_ACTIVITY:_
Would you repeat every line of the data exactly?

_INPUT RECORDS:_
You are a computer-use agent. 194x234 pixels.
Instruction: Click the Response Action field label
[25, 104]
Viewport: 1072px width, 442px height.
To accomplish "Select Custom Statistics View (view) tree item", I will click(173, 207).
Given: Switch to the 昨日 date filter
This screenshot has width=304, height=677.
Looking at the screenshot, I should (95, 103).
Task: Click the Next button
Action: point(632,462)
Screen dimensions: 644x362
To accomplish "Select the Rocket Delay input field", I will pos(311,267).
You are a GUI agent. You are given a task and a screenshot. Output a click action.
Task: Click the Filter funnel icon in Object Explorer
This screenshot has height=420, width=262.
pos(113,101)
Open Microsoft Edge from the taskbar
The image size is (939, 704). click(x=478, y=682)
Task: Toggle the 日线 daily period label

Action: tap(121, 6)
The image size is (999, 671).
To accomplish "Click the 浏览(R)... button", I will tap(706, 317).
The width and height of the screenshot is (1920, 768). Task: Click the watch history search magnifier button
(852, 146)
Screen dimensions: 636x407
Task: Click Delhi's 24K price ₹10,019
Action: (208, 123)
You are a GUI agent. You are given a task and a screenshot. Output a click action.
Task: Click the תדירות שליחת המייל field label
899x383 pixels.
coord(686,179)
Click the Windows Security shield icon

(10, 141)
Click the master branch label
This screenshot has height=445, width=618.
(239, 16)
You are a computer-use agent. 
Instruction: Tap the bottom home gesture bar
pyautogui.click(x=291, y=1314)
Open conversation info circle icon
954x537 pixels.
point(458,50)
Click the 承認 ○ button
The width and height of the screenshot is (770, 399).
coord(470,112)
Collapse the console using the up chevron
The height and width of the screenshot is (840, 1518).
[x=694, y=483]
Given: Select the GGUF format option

_RESPONSE TO THE EXERCISE:_
You are a computer-use agent. 194x234 pixels.
Instruction: Click the Response Action field label
[25, 104]
Viewport: 1072px width, 442px height.
To accomplish "Select Custom Statistics View (view) tree item", I will click(173, 207).
Given: Switch to the 昨日 date filter
This screenshot has width=304, height=677.
Looking at the screenshot, I should (95, 103).
Task: Click the Next button
Action: point(632,462)
Screen dimensions: 644x362
To accomplish "Select the Rocket Delay input field", I will pos(311,267).
You are a GUI agent. You are given a task and a screenshot. Output a click action.
Task: Click the Filter funnel icon in Object Explorer
This screenshot has height=420, width=262.
pos(113,101)
Open Microsoft Edge from the taskbar
The image size is (939, 704). click(x=478, y=682)
Task: Toggle the 日线 daily period label

Action: tap(121, 6)
The image size is (999, 671).
To accomplish "Click the 浏览(R)... button", I will tap(706, 317).
The width and height of the screenshot is (1920, 768). Task: Click the watch history search magnifier button
(852, 146)
Screen dimensions: 636x407
Task: Click Delhi's 24K price ₹10,019
Action: (208, 123)
You are a GUI agent. You are given a task and a screenshot. Output a click action.
Task: Click the תדירות שליחת המייל field label
899x383 pixels.
coord(686,179)
Click the Windows Security shield icon

(10, 141)
Click the master branch label
This screenshot has height=445, width=618.
(239, 16)
You are a computer-use agent. 
Instruction: Tap the bottom home gesture bar
pyautogui.click(x=291, y=1314)
Open conversation info circle icon
954x537 pixels.
point(458,50)
Click the 承認 ○ button
The width and height of the screenshot is (770, 399).
coord(470,112)
Collapse the console using the up chevron
The height and width of the screenshot is (840, 1518).
[x=694, y=483]
Given: Select the GGUF format option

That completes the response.